- [TASK DIRECTIONS]: Repeat the listing exactly, line by line.

- [DATA EXTRACTS]:

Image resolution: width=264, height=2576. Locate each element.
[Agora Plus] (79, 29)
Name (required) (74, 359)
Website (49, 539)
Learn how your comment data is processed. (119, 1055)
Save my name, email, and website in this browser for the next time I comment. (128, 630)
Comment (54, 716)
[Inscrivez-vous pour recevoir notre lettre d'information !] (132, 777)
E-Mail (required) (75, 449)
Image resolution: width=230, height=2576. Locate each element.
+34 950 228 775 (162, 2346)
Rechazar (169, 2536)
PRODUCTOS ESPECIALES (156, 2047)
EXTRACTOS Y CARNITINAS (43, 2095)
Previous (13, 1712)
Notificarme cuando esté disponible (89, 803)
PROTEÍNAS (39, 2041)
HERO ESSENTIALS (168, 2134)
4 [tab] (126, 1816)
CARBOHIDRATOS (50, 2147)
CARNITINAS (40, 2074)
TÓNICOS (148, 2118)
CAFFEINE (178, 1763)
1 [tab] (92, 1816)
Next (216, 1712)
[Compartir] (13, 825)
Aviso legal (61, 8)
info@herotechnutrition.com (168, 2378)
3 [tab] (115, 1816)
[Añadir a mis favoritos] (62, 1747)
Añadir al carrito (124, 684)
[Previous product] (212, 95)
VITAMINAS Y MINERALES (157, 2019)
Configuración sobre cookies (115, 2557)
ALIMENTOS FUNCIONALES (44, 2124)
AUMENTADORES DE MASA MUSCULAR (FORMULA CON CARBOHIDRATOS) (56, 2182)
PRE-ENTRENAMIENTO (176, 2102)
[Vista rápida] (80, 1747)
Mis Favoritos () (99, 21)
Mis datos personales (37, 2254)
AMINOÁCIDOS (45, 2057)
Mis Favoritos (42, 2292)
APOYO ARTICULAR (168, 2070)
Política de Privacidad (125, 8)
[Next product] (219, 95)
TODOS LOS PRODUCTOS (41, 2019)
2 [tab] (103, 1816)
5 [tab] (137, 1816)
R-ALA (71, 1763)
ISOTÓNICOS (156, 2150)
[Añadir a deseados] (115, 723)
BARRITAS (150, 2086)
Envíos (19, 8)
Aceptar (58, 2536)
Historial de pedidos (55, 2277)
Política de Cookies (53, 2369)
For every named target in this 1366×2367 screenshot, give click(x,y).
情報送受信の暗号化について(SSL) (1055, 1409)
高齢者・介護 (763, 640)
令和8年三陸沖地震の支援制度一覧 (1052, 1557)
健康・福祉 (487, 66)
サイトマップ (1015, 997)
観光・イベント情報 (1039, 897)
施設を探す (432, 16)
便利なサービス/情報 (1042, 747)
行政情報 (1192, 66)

- [ANSWER BOX]:
Image resolution: width=264, height=2576. Locate each element.
[Agora Plus] (79, 29)
Name (required) (74, 359)
Website (49, 539)
Learn how your comment data is processed. (119, 1055)
Save my name, email, and website in this browser for the next time I comment. (128, 630)
Comment (54, 716)
[Inscrivez-vous pour recevoir notre lettre d'information !] (132, 777)
E-Mail (required) (75, 449)
Image resolution: width=230, height=2576. Locate each element.
+34 950 228 775 (162, 2346)
Rechazar (169, 2536)
PRODUCTOS ESPECIALES (156, 2047)
EXTRACTOS Y CARNITINAS (43, 2095)
Previous (13, 1712)
Notificarme cuando esté disponible (89, 803)
PROTEÍNAS (39, 2041)
HERO ESSENTIALS (168, 2134)
4 [tab] (126, 1816)
CARBOHIDRATOS (50, 2147)
CARNITINAS (40, 2074)
TÓNICOS (148, 2118)
CAFFEINE (178, 1763)
1 [tab] (92, 1816)
Next (216, 1712)
[Compartir] (13, 825)
Aviso legal (61, 8)
info@herotechnutrition.com (168, 2378)
3 [tab] (115, 1816)
[Añadir a mis favoritos] (62, 1747)
Añadir al carrito (124, 684)
[Previous product] (212, 95)
VITAMINAS Y MINERALES (157, 2019)
Configuración sobre cookies (115, 2557)
ALIMENTOS FUNCIONALES (44, 2124)
AUMENTADORES DE MASA MUSCULAR (FORMULA CON CARBOHIDRATOS) (56, 2182)
PRE-ENTRENAMIENTO (176, 2102)
[Vista rápida] (80, 1747)
Mis Favoritos () (99, 21)
Mis datos personales (37, 2254)
AMINOÁCIDOS (45, 2057)
Mis Favoritos (42, 2292)
APOYO ARTICULAR (168, 2070)
Política de Privacidad (125, 8)
[Next product] (219, 95)
TODOS LOS PRODUCTOS (41, 2019)
2 [tab] (103, 1816)
5 [tab] (137, 1816)
R-ALA (71, 1763)
ISOTÓNICOS (156, 2150)
[Añadir a deseados] (115, 723)
BARRITAS (150, 2086)
Envíos (19, 8)
Aceptar (58, 2536)
Historial de pedidos (55, 2277)
Política de Cookies (53, 2369)
For every named target in this 1366×2367 screenshot, give click(x,y).
情報送受信の暗号化について(SSL) (1055, 1409)
高齢者・介護 (763, 640)
令和8年三陸沖地震の支援制度一覧 (1052, 1557)
健康・福祉 (487, 66)
サイトマップ (1015, 997)
観光・イベント情報 (1039, 897)
施設を探す (432, 16)
便利なサービス/情報 (1042, 747)
行政情報 (1192, 66)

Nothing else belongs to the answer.